Mis à jour le 10 décembre 2019
Publié le 10/12/2019 à 4:30 , , , , ,
BBC Afrique credit

Dans l’un des plus grands bidonvilles d’Afrique situé au sud de la capitale, Nairobi, femmes et filles ont choisi de se mobiliser pour contrer le fléau du harcèlement sexuel dans les rues kenyanes. Souvent qualifié d’avant-garde dans les domaines des télécommunications et technologies, le Kenya se distingue cette fois dans le domaine social. À travers une campagne intitulée « Chalk Back », les jeunes femmes écrivent à la craie leurs propres expériences dans les rues et font du porte-à-porte pour sensibiliser la population.

Le Code Pénal définit le harcèlement sexuel comme « le fait d’imposer à une personne, (…) des propos ou comportements à connotation sexuelle ou sexiste qui : portent atteinte à sa dignité en raison de leur caractère dégradant ou humiliant, ou créent à son encontre une situation intimidante, hostile ou offensante ». Des mots suggestifs, des gestes parfois, tel est le quotidien de nombreuses africaines. Si on le relève souvent dans les sphères privée et professionnelle, le harcèlement sexuel existe aussi dans la rue. Il est très répandu en Afrique et se perpétue en partie grâce à la loi du silence.

À Kibera, l’un des plus grands bidonvilles d’Afrique, une femme a décidé de lever le voile sur ce tabou et dire « stop » au harcèlement sexuel dans les rues. Dans une interview accordée à BBC Afrique, Zubeida Yusuf se confie et raconte la genèse du mouvement « Chalk black ». C’est symboliquement dans ces mêmes rues où elles subissent le harcèlement sexuel, que Zubeida Yusuf invite les femmes à s’exprimer en laissant un peu partout des messages à la craie, ou au feutre, destinés à leurs tourmenteurs. La jeune femme qui a vécu toute sa vie à Kibera explique que le harcèlement sexuel dans les rues a toujours rythmé sa vie et celle d’autres femmes. « Les hommes disent des choses comme : tu es très grosse (…) Dieu a-t-il utilisé son dernier morceau d’argile sur toi ? parce que tu as de gros seins et un gros derrière » explique-t-elle.
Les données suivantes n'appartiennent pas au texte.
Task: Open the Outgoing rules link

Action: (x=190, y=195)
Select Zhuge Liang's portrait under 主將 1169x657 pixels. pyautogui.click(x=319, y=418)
Des paroles inélégantes qui peuvent à la longue avoir un impact psychologique sur les jeunes femmes qui les subissent, explique la jeune kenyane de 22 ans. « C’est beaucoup pour nous quand nous marchons ici » soutient-elle.

« Ça affecte l’estime de soi. Quand je m’assois seule, je me demande : « Suis-je vraiment aussi nulle ou aussi laide que cette personne l’a dit ? » confie également Caroline Mwikali à BBC. La jeune femme de 20 ans, résidente de Kibera, déplore que les auteurs de tels propos négligent les conséquences morales et psychologiques de leurs mots, regards et attitudes.

Avec le temps, Zubeida Yusuf explique qu’elle a appris à se défendre et aide d’autres femmes à faire entendre leurs voix dans des situations où beaucoup se sentent impuissantes. Elle aspire à devenir le porte-parole des plus jeunes et des plus fragiles. Elle parcourt ainsi la ville, de porte en porte, afin de sensibiliser la population et espère que la campagne « Chalk black » suscitera une prise de conscience à l’échelle nationale.

Selon l’Organisation des Nations Unies, « l’absence de données et de politiques nationales concluantes (…) sur le harcèlement de rue dans les pays est l’un des nombreux défis à relever pour combattre ce problème et assurer la sécurité des filles et des femmes dans les espaces publics ».

Dans les rues, l’éveil est en marche. Des messages tels que « Pourquoi les femmes ne pourraient pas être valorisées ? » ou « Respectez mon corps » jonchent sols et murs de Kibera. Ils semblent faire effet puisque depuis leurs révélations, des hommes se rassemblent confient Zubeida et Caroline.